La présence du Roi du Maroc à cette conférence avait valeur de symbole : d'une part une forme de reconnaissance par les Etats-Unis et l'Angleterre de la souveraineté marocaine et, d'autre part, la prise en compte du Royaume du Maroc comme un partenaire à part entière de la vision stratégique qui se dessinait à Anfa. Les soldats marocains étaient engagés sur les fronts divers de l'Europe, aux côtés des troupes américaines sous la bannière de la liberté.
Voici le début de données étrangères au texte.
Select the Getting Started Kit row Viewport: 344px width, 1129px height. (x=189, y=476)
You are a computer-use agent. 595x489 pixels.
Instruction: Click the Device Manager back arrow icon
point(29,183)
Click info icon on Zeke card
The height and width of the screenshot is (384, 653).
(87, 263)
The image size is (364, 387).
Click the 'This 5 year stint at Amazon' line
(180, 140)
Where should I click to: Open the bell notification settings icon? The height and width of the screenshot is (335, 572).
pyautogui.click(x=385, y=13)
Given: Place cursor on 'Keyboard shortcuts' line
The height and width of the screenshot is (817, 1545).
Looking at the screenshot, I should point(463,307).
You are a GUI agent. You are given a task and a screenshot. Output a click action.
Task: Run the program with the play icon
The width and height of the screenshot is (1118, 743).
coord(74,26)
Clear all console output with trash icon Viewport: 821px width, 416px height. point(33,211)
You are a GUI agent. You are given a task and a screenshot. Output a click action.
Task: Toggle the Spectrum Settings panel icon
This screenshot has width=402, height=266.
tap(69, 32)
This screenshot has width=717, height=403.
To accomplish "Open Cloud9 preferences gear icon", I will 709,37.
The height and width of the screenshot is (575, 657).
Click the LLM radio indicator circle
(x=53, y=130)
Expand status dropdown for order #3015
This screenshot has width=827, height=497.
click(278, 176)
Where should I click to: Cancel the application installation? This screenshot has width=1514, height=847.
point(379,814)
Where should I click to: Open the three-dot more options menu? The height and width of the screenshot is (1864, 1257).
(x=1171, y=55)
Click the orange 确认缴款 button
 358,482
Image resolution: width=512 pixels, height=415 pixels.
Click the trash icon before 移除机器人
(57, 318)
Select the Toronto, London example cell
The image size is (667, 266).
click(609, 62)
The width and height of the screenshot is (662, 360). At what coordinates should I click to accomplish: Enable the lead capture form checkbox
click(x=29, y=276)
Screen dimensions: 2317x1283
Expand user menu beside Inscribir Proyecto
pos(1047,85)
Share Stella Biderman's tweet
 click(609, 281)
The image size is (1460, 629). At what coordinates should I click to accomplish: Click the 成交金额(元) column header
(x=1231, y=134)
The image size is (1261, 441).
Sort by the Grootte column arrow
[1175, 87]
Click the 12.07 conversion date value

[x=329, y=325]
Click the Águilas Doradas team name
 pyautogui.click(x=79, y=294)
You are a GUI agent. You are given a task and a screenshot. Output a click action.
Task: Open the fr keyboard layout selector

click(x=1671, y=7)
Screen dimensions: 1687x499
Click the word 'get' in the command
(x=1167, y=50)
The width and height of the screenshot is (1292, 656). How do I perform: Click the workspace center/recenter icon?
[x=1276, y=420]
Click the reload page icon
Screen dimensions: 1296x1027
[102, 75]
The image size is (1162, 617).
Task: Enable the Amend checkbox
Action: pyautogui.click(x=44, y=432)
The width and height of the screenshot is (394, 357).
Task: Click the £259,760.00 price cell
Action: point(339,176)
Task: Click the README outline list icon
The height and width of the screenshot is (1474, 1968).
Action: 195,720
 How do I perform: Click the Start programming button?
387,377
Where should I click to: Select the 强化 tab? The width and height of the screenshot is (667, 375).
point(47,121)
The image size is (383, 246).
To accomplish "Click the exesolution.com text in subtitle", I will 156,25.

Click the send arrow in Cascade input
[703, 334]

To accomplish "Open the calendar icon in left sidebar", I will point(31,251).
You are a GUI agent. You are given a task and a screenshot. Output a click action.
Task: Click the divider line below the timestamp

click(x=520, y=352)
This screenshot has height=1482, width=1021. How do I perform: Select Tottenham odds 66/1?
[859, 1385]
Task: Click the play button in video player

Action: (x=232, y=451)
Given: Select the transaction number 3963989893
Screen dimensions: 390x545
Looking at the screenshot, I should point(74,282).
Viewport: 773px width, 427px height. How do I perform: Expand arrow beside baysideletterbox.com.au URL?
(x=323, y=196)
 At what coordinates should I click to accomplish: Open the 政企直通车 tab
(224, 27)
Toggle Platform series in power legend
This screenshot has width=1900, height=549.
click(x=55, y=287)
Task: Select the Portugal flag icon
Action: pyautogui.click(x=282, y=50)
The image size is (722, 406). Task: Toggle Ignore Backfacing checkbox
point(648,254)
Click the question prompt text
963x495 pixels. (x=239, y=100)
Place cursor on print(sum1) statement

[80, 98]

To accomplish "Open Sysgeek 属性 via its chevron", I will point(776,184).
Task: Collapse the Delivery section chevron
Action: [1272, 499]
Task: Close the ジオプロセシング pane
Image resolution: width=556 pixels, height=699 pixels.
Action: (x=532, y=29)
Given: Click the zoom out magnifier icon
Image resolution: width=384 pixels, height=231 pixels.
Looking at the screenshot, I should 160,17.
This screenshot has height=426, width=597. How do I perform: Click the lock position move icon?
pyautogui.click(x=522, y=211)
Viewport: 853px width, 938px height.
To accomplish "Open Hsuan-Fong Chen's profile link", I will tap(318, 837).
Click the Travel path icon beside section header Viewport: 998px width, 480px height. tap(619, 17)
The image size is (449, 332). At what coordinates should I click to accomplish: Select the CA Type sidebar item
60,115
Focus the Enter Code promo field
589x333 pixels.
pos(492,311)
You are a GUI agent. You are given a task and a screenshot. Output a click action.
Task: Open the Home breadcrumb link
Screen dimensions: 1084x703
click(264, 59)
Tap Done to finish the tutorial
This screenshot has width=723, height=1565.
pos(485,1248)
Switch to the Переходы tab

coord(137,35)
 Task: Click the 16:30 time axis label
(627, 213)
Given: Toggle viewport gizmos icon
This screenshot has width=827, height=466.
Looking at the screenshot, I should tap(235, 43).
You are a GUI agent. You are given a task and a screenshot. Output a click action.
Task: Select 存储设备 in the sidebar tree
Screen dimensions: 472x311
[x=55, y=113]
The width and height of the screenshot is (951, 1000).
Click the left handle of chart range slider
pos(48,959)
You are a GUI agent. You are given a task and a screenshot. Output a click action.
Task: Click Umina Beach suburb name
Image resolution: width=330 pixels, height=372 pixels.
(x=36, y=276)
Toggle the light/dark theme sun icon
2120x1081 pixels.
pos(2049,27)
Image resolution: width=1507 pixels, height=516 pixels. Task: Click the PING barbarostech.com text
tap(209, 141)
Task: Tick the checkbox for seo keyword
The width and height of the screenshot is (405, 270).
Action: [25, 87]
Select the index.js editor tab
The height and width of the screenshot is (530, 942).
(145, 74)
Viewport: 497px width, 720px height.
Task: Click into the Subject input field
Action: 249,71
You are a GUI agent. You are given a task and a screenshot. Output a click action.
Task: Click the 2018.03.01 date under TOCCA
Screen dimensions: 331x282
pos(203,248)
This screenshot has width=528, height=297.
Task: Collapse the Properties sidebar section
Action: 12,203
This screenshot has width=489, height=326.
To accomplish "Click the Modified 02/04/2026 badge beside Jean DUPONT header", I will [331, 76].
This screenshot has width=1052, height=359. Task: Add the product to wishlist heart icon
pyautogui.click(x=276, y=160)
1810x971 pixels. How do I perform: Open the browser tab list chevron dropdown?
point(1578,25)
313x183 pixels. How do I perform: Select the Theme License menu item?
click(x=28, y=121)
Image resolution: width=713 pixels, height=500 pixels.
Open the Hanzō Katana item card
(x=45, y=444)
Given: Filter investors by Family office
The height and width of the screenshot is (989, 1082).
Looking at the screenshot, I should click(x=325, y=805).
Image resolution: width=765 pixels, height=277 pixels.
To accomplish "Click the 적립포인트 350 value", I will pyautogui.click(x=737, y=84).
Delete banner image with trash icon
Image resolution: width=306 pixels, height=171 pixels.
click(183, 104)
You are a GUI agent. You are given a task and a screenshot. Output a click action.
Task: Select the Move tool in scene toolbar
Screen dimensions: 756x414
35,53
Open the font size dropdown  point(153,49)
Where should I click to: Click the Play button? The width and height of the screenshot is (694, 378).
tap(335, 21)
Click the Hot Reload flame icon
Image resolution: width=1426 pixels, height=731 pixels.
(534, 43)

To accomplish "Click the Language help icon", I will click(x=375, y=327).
Ils s'illustrèrent par leur bravoure et leur entière mobilisation au nom des valeurs de la liberté et de la solidarité. Plus tard, en Bosnie Herzégovine ou ailleurs, là où le principe de liberté et de démocratie était mis en péril et avait mobilisé l'Amérique, le Maroc était à ses côtés. Cela dit, notre pays, au nom même de l'amitié maroco-américaine et de la fidélité qu'elle implique, longue de 230 ans, ne s'est pas pour autant esquivé au nécessaire devoir de retenue, de réserve voire de critique lorsque la politique américaine est allée à l'encontre de nos intérêts et de notre vision, notamment au niveau de la promotion de la paix et de la sécurité.

Le Maroc entretient cette amitié de longue date, mais se fait un devoir également de garder sa neutralité dans une élection présidentielle où le choix des Américains reste souverain. Démocrate ou républicain, le futur Président des Etats-Unis prendra acte et certainement compte du legs de ses prédécesseurs en matière de politique étrangère et des choix judicieux, lucides et pertinents qu'il adoptera. Le peuple américain choisira librement son Président et le peuple marocain se félicitera de ce libre choix. Il le respectera d'autant plus que, s'agissant des démocrates ou des républicains, nous souhaitons que celui qui se hissera à la Maison-Blanche puisse renforcer la coopération avec le Royaume du Maroc, le Maghreb et l'Afrique, jusque-là quelque peu marginalisés.